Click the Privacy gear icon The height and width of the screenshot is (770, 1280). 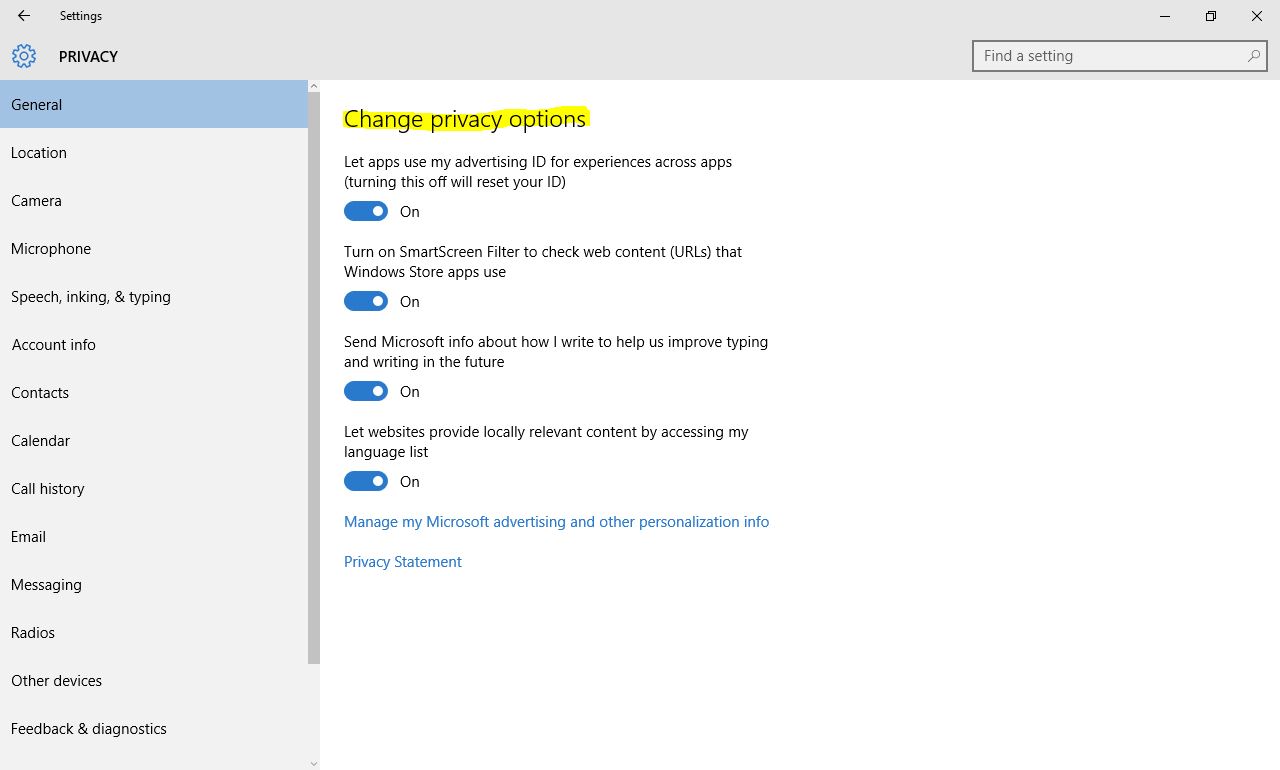(24, 56)
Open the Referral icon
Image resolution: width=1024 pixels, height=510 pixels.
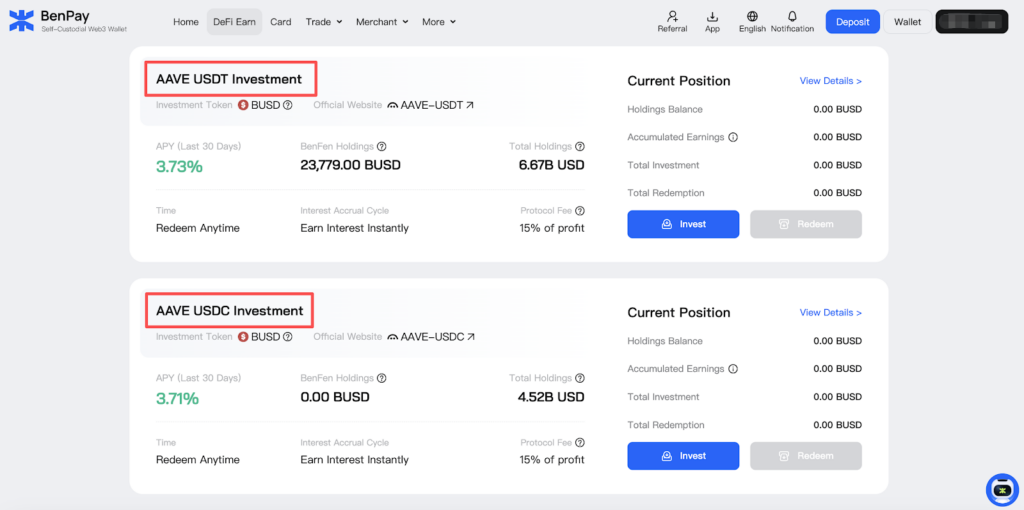672,17
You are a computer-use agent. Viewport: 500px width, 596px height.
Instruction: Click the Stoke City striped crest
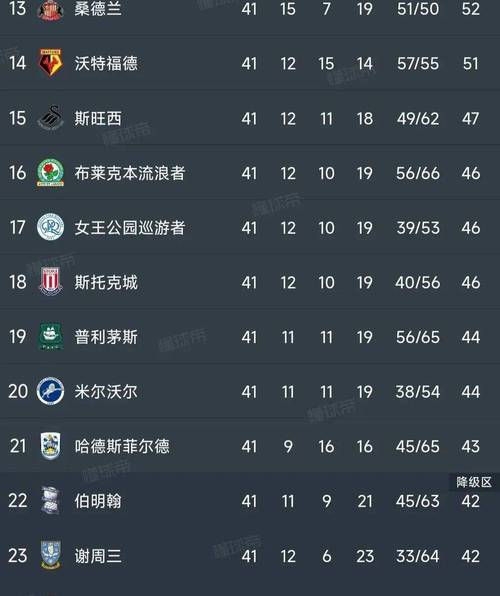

■ ■ ■ ■ ■

§ **Task description**
With pictures excluded, the lines running from the one containing "Image resolution: width=1024" through the last line of the records above are to be restated exactly and in full.

§ **Result of the exercise**
Image resolution: width=1024 pixels, height=510 pixels.
672,17
You are a computer-use agent. Viewport: 500px width, 596px height.
Instruction: Click the Stoke City striped crest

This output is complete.